**Data supplied**
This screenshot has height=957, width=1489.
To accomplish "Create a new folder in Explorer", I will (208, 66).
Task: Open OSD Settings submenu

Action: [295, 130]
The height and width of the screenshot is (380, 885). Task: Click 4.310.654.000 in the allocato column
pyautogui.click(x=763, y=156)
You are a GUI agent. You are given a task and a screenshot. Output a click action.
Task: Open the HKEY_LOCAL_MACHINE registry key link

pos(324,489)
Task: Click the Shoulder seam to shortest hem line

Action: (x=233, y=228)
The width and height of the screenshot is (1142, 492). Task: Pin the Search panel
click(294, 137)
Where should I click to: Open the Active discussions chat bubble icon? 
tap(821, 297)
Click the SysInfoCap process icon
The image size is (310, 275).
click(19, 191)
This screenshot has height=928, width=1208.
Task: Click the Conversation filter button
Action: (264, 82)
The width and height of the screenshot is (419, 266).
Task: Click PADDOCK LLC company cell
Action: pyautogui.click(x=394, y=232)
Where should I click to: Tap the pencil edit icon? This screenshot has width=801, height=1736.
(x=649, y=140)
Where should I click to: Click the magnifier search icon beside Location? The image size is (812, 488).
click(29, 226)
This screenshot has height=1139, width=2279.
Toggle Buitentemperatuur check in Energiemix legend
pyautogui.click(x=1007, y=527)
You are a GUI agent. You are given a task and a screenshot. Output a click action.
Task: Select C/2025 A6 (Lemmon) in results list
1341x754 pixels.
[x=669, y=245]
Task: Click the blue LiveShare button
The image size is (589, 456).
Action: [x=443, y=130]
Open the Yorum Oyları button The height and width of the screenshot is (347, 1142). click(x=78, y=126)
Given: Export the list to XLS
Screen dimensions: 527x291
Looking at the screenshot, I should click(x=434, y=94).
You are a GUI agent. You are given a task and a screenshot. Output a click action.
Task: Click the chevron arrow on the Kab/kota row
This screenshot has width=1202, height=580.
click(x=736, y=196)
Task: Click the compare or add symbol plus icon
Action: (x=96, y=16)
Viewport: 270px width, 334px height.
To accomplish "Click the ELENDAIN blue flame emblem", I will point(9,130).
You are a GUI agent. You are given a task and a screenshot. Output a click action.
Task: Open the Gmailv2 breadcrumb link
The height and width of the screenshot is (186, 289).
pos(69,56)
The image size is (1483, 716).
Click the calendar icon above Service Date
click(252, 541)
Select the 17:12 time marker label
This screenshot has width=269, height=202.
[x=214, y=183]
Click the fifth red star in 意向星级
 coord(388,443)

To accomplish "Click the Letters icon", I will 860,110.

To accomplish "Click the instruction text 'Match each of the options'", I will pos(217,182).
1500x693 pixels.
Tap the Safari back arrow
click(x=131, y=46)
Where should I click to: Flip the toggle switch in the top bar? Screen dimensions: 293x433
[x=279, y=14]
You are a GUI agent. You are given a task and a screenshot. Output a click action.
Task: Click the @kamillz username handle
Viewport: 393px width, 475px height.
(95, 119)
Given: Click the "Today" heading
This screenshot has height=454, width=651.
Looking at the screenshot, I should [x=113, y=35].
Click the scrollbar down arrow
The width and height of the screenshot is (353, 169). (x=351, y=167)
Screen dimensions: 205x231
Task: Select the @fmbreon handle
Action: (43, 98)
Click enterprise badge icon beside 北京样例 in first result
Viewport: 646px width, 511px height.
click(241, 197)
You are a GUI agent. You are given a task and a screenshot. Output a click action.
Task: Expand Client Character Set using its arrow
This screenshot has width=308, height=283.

**Given task**
From the listing above, collect every line containing the string "blue". Treat uppercase and lowercase letters as different.

**The result**
Task: Click the blue LiveShare button
To accomplish "Click the ELENDAIN blue flame emblem", I will point(9,130).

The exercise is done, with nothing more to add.